Posted by: Kay | 2005.12.01 05:55 PM

早々にコメントありがとう!
随分深い所まで読んでくれたようで嬉しく思っております。本当に今回情熱のある公務員も居るのだと感心しましたが!戦略方法を持たなければその情熱も竹槍で戦闘機に挑むようなもだなと感じてしまいました。
免許を持っているから公務員だから良い人だと判断される方がまだまだ多いようです。そしてNPOだから良いという下りは完全に間違いです。僕自身、川のNPOとしては有名なNPOしりべつリーバーネットを動かせる人間で、毎月大勢のNPOを作りたいという方の視察に対し説明させてもらっていますが、止めたほうが良いよとしか言えません!野外教育もNPOの中で最初は運営していましたが、弊害がありすぎて個人運営に切り替えました。

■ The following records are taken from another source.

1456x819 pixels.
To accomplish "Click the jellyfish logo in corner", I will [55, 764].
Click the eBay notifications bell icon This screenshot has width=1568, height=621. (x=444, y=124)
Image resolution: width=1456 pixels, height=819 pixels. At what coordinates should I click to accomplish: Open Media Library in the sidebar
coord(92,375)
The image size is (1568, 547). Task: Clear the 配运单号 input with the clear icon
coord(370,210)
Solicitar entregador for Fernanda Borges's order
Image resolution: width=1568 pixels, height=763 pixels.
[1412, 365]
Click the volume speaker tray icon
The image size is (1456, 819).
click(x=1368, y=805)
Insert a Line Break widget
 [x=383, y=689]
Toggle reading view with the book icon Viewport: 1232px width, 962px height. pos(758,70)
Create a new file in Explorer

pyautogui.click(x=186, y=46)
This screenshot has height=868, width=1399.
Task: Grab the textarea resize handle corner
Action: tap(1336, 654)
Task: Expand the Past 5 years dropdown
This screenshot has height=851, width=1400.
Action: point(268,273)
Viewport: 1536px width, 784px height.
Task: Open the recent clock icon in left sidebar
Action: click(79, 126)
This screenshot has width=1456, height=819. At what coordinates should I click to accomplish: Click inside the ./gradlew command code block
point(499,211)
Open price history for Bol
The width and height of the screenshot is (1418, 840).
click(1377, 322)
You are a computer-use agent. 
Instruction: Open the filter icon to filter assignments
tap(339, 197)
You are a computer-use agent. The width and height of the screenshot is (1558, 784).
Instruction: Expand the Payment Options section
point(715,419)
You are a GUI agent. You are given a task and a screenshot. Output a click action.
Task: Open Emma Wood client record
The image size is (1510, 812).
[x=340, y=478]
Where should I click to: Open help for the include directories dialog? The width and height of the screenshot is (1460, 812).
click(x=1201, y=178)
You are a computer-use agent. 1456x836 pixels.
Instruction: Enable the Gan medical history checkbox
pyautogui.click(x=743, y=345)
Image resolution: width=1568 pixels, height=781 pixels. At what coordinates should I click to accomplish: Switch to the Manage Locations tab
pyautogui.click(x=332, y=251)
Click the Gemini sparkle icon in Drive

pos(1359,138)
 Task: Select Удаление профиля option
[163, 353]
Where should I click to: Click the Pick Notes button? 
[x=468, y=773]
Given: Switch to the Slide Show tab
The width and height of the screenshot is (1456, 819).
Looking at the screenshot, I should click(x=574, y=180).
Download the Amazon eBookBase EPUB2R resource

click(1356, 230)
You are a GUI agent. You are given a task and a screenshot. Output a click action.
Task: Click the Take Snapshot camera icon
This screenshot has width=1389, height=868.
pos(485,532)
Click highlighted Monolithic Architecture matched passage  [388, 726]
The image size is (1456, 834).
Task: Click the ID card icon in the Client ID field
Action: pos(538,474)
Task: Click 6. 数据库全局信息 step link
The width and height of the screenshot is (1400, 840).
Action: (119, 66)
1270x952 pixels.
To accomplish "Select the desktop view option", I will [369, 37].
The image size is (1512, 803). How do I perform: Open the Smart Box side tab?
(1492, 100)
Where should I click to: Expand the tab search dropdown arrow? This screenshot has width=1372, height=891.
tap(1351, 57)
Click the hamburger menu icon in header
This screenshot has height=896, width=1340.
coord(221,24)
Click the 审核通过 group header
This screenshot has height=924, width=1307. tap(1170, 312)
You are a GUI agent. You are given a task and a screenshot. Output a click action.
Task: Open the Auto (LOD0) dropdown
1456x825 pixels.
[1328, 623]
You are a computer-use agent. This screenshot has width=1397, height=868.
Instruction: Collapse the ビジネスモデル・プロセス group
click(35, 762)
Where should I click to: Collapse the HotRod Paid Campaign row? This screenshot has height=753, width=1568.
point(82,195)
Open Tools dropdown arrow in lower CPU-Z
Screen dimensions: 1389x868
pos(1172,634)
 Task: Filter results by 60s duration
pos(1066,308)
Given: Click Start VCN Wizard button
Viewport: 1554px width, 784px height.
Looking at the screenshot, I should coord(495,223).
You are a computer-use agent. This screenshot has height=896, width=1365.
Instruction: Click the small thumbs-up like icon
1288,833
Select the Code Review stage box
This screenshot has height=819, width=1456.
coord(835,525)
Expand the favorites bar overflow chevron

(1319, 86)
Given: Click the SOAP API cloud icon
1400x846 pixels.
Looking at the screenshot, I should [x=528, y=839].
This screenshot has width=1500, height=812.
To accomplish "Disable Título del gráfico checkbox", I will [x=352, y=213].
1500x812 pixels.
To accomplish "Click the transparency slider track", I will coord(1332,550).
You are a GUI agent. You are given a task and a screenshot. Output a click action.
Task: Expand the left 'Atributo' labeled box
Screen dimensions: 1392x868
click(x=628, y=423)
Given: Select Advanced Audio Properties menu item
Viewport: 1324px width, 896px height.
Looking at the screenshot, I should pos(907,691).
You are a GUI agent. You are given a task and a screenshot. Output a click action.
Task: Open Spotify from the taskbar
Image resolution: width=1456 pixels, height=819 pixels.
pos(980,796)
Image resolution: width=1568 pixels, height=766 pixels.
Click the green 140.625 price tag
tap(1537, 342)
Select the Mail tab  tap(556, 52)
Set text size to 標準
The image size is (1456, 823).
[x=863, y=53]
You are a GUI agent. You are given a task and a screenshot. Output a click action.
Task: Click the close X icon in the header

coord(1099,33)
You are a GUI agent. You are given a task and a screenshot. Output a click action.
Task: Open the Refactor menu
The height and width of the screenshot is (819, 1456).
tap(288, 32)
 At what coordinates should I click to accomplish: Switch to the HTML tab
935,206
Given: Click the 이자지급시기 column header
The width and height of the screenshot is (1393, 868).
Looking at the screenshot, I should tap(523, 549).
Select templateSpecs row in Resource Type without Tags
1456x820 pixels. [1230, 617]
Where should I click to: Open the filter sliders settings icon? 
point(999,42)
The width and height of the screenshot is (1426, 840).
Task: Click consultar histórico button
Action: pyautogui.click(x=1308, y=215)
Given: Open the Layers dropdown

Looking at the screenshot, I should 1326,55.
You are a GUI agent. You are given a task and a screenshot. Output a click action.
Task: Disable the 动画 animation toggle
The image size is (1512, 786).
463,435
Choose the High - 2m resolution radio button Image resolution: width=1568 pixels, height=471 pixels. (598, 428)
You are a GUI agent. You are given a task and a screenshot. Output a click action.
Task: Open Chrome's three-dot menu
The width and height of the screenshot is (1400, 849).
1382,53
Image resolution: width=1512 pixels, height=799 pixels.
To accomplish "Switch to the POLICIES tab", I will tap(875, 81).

ボランティアとして7箇所のNPOの野外教育プログラムを作成していますが、民間でも公でも無いスタンスの曖昧さを感じ、運営する人も素人ボランティアの無責任集合体で良いプログラムをもちいても、運営側に余裕が無くプログラム絶対型で応用に欠け満足出来るものではありません。プロに依るボランティアを毛嫌いする団体も多く残念です。まあ僕から言わせればNPOの多くは行政に巧く使われたママゴト団体に他なりません。かと言っても僕は中から改善したいと思うのでNPOへの介入を止めはしませんがね!
実際素人ボランティアのおかげで仕事の多くも失ったのも事実です。

Posted by: YODA | 2005.12.01 09:16 PM

Kayさん、皆さん、はじめまして。
 少し前から読ませていただいていました。面白い問題提起だと思います。また、Kayさんのblogは芸術を基点に、様々な問題提起をしておられ、考えさせられるものが多くためになります。とても面白いです。
 ちょっと自信がなくて書き込めなかったのですが、せっかくの問題提起が終わってしまいそうな雰囲気だったので、終わる前に質問をさせて下さい。
 Kayさんは最初の記事で「美術教育は学校ではなく塾に」というような内容を書かれていたと思うのですが、「塾だから学校だからという問題ではない」などのコメント欄を読んでいるうちに、本当にKayさんが問題提起したかったのは、塾にするべき、という話題ではなくて現代の学校における美術教育への批判だったのではないかと感じ始めてきました。どちらにせよ、おもしろい問題提起だと思います。ただ、塾云々はただの具体例で、学校教育の批判が本題だったのか、芸術教育は塾で!というような画期的なアイディアが本題だったのか、どちらかわからなくなってきてしまったので、よければ教えて下さい。最初は塾云々の方だと思っていたのですが、コメント欄を読んでいるうちにどちらなのかわからなくなってきてしまって…。面倒だとは思いますが、よろしくお願いします。
これからも面白い話題、期待しています!

Posted by: 川村 | 2005.12.01 09:45 PM

川村さん、はじめまして。コメントありがとうございます。

川村さんご指摘のように、まずは学校への批判ありきです。これは間違いありません。

そして、ではどうするかというのは、実に微妙な問題なのです。
いま結論をだそうとか、こうすべきであるという極端論ではいけないことを再三申し上げたつもりです。
画期的なアイディアというものを語ることが趣旨では全くありません。そんなものが簡単にポンポン出るはずがありません。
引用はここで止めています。